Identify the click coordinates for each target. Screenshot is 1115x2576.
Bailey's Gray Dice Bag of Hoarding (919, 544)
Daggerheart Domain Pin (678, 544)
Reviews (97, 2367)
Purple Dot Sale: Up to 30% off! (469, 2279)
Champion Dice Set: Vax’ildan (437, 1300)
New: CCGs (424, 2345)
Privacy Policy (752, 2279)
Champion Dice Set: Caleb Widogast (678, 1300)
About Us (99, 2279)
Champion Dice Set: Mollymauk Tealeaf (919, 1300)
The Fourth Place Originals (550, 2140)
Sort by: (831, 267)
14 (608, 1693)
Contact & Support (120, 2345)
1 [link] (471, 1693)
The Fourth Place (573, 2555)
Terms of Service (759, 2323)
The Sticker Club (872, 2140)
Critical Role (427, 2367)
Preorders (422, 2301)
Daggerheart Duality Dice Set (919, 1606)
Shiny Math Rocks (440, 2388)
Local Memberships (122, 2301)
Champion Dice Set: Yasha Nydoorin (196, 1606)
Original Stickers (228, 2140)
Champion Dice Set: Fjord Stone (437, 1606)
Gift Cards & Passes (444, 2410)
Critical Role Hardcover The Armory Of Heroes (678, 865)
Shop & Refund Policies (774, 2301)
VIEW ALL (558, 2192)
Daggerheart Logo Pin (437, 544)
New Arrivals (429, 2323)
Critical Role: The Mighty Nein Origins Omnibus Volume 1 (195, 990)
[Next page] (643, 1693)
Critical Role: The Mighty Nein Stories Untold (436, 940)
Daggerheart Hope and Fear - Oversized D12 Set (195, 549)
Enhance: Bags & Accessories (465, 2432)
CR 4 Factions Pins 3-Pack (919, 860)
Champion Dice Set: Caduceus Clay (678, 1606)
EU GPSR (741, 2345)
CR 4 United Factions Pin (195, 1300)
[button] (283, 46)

What you need to do: Give all of the entries again, exactly.

Exercise solution:
Identify the click coordinates for each target. Screenshot is 1115x2576.
Bailey's Gray Dice Bag of Hoarding (919, 544)
Daggerheart Domain Pin (678, 544)
Reviews (97, 2367)
Purple Dot Sale: Up to 30% off! (469, 2279)
Champion Dice Set: Vax’ildan (437, 1300)
New: CCGs (424, 2345)
Privacy Policy (752, 2279)
Champion Dice Set: Caleb Widogast (678, 1300)
About Us (99, 2279)
Champion Dice Set: Mollymauk Tealeaf (919, 1300)
The Fourth Place Originals (550, 2140)
Sort by: (831, 267)
14 (608, 1693)
Contact & Support (120, 2345)
1 [link] (471, 1693)
The Fourth Place (573, 2555)
Terms of Service (759, 2323)
The Sticker Club (872, 2140)
Critical Role (427, 2367)
Preorders (422, 2301)
Daggerheart Duality Dice Set (919, 1606)
Shiny Math Rocks (440, 2388)
Local Memberships (122, 2301)
Champion Dice Set: Yasha Nydoorin (196, 1606)
Original Stickers (228, 2140)
Champion Dice Set: Fjord Stone (437, 1606)
Gift Cards & Passes (444, 2410)
Critical Role Hardcover The Armory Of Heroes (678, 865)
Shop & Refund Policies (774, 2301)
VIEW ALL (558, 2192)
Daggerheart Logo Pin (437, 544)
New Arrivals (429, 2323)
Critical Role: The Mighty Nein Origins Omnibus Volume 1 (195, 990)
[Next page] (643, 1693)
Critical Role: The Mighty Nein Stories Untold (436, 940)
Daggerheart Hope and Fear - Oversized D12 Set (195, 549)
Enhance: Bags & Accessories (465, 2432)
CR 4 Factions Pins 3-Pack (919, 860)
Champion Dice Set: Caduceus Clay (678, 1606)
EU GPSR (741, 2345)
CR 4 United Factions Pin (195, 1300)
[button] (283, 46)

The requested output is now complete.